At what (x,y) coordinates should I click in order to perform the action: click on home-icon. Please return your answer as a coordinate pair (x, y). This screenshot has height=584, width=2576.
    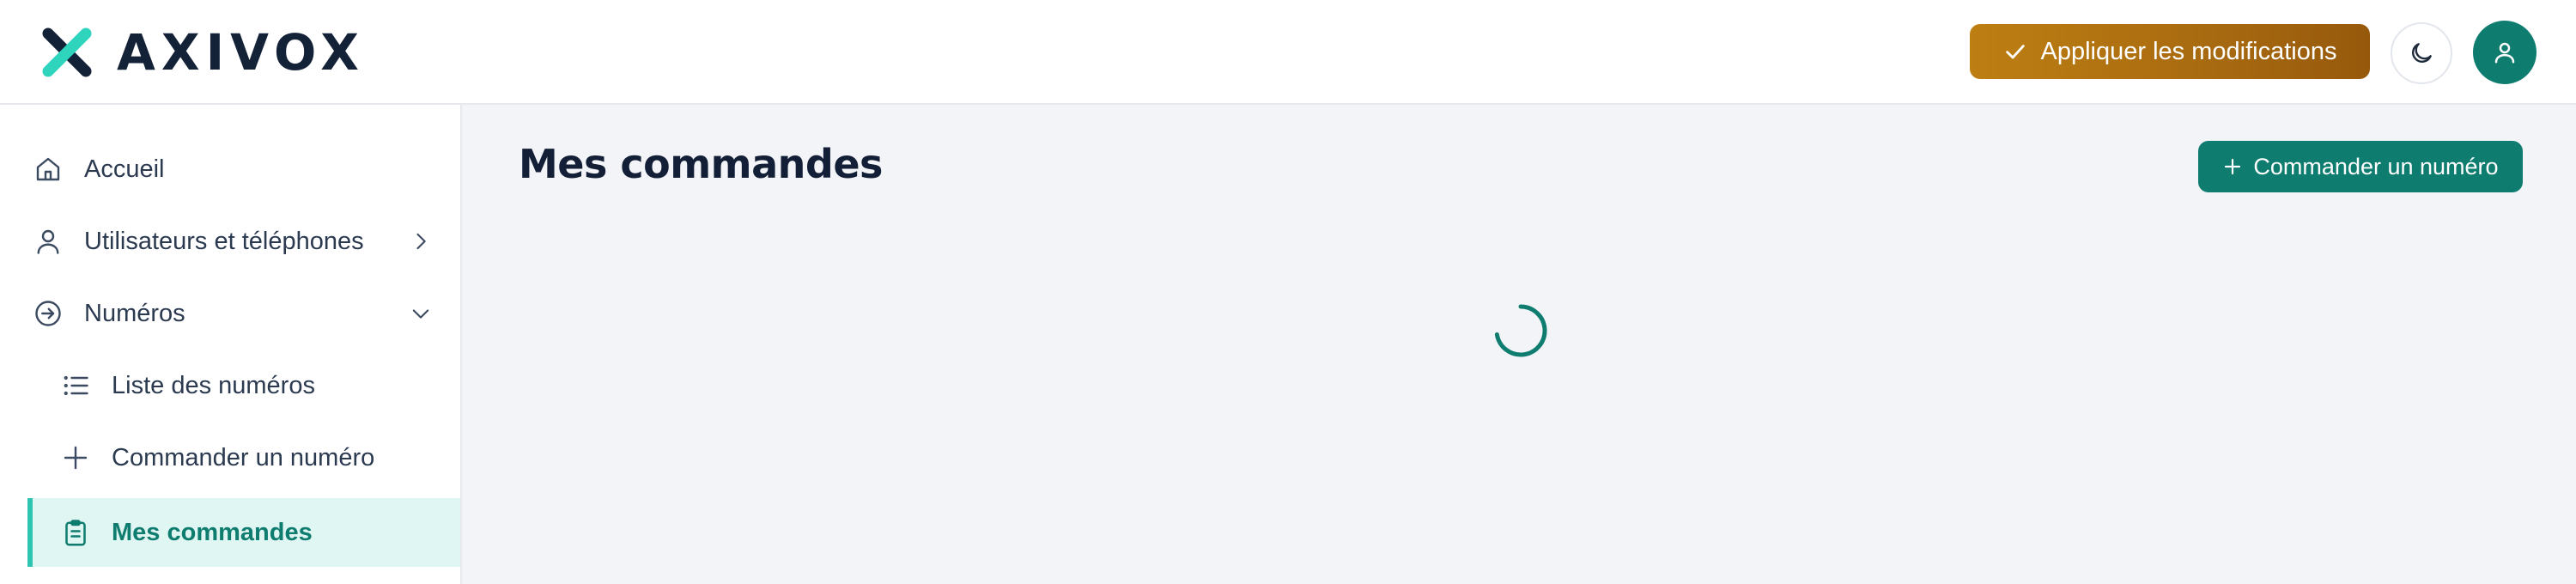
    Looking at the image, I should click on (48, 170).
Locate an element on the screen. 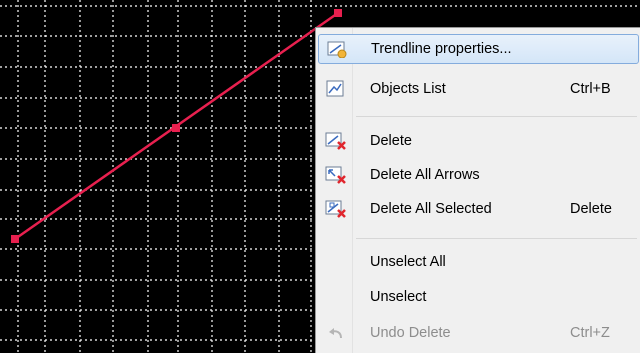  trendline-properties-icon is located at coordinates (337, 49).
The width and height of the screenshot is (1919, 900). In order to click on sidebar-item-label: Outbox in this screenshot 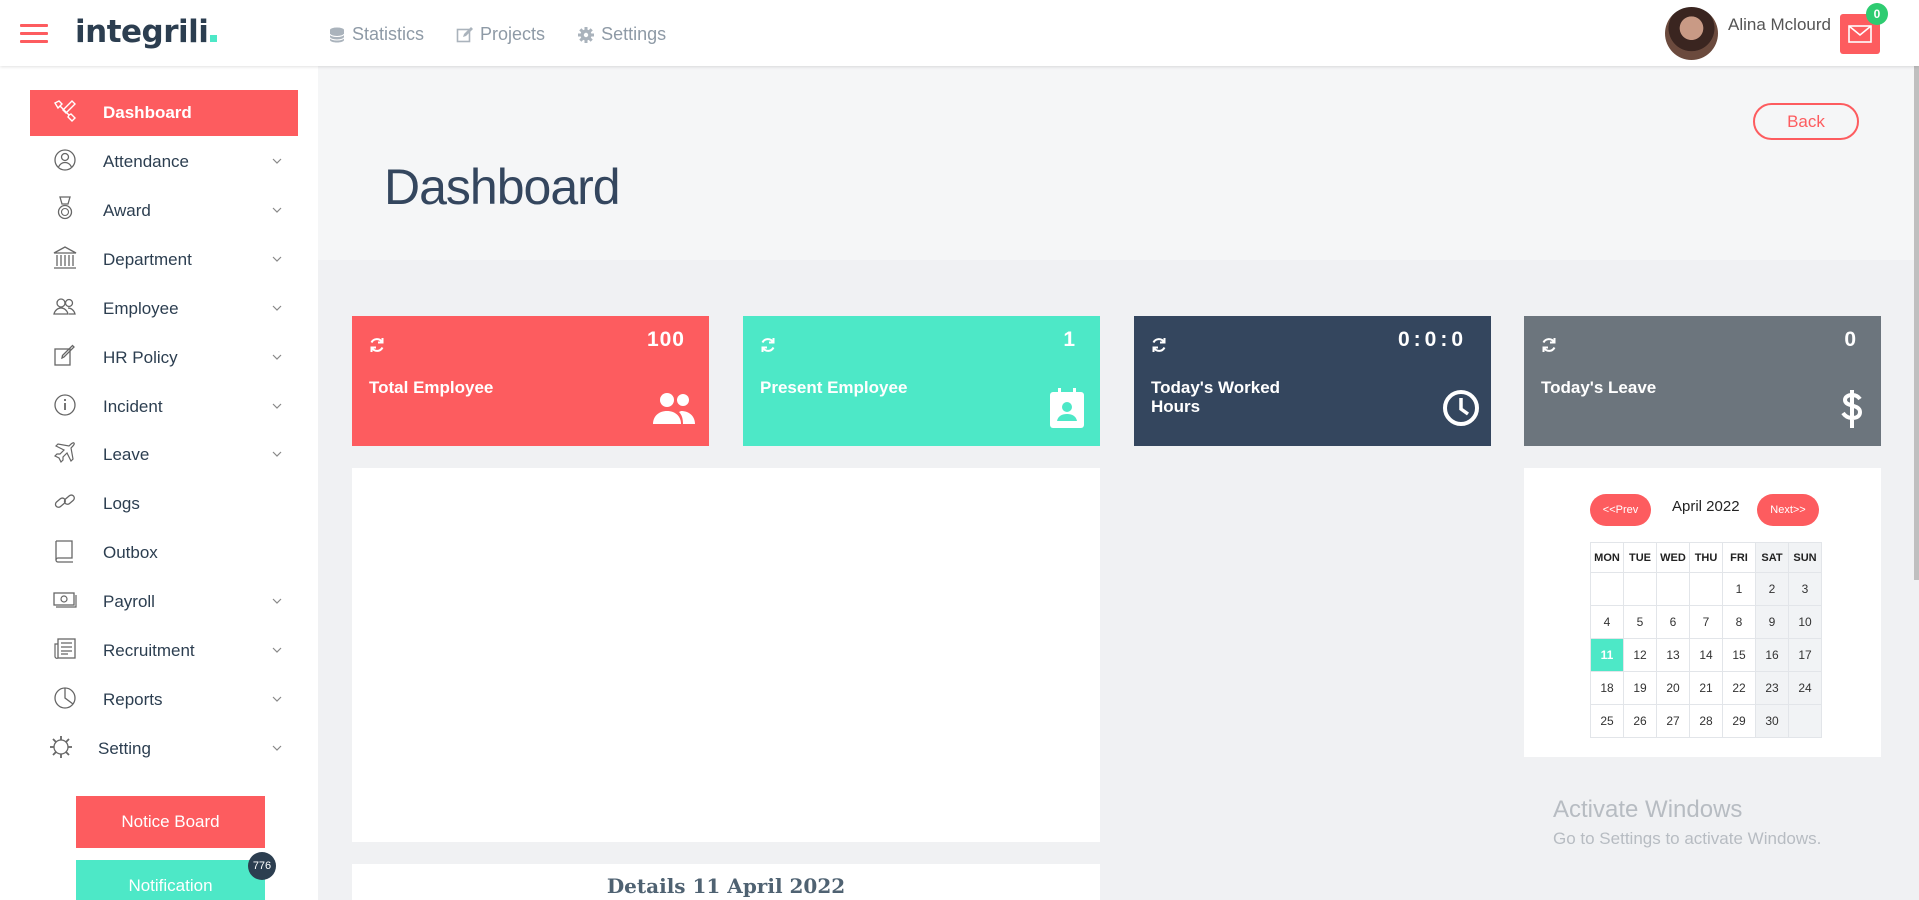, I will do `click(130, 552)`.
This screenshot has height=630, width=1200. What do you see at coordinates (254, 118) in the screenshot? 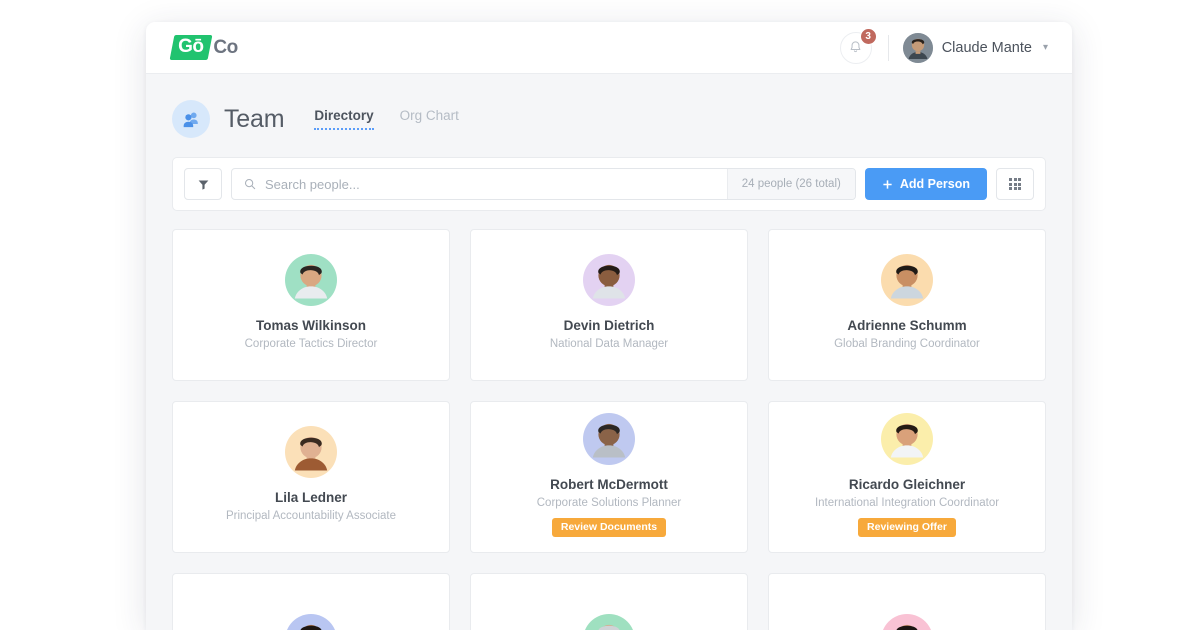
I see `page-title: Team` at bounding box center [254, 118].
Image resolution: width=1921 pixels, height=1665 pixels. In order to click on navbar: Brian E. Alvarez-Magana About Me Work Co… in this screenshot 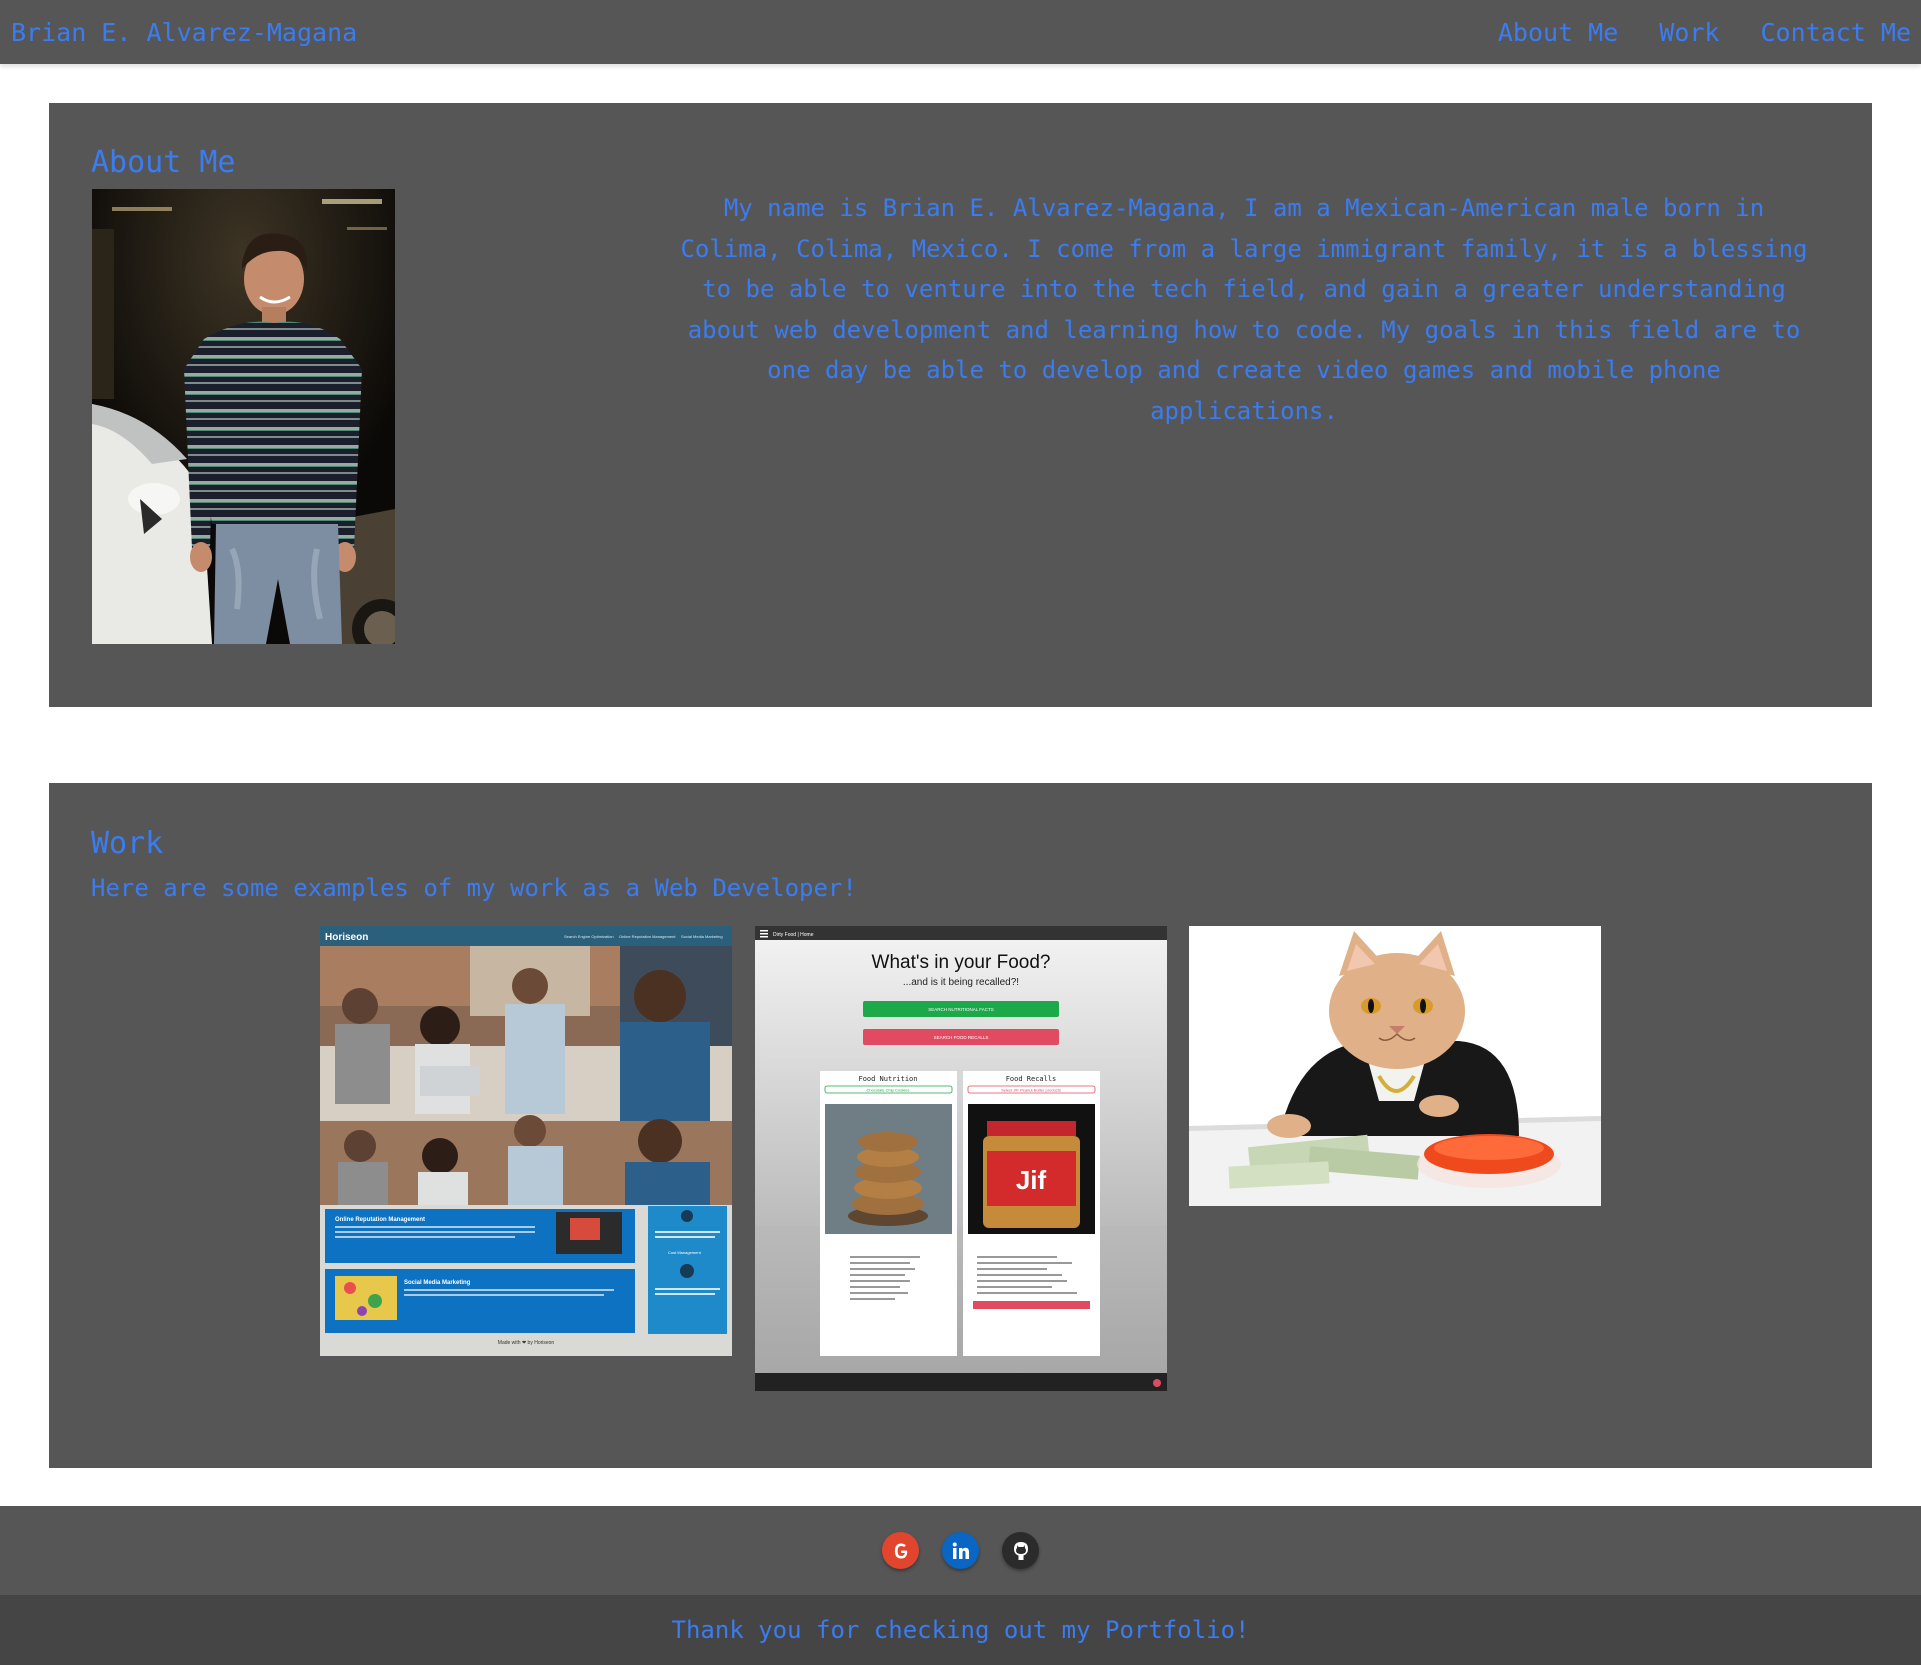, I will do `click(960, 32)`.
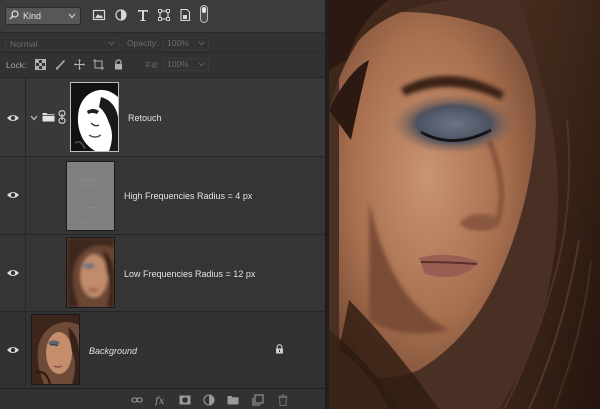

==========

ABOUT THIS TASK:
Give the records from the line with "This screenshot has height=630, width=1200." up to and including the line with "center [254, 118]." as a JSON list of strings, one string per line, with blank lines left out and the pictures omitted.

ANSWER BELOW:
[
  "This screenshot has height=630, width=1200. What do you see at coordinates (254, 118) in the screenshot? ",
  "I see `page-title: Team` at bounding box center [254, 118]."
]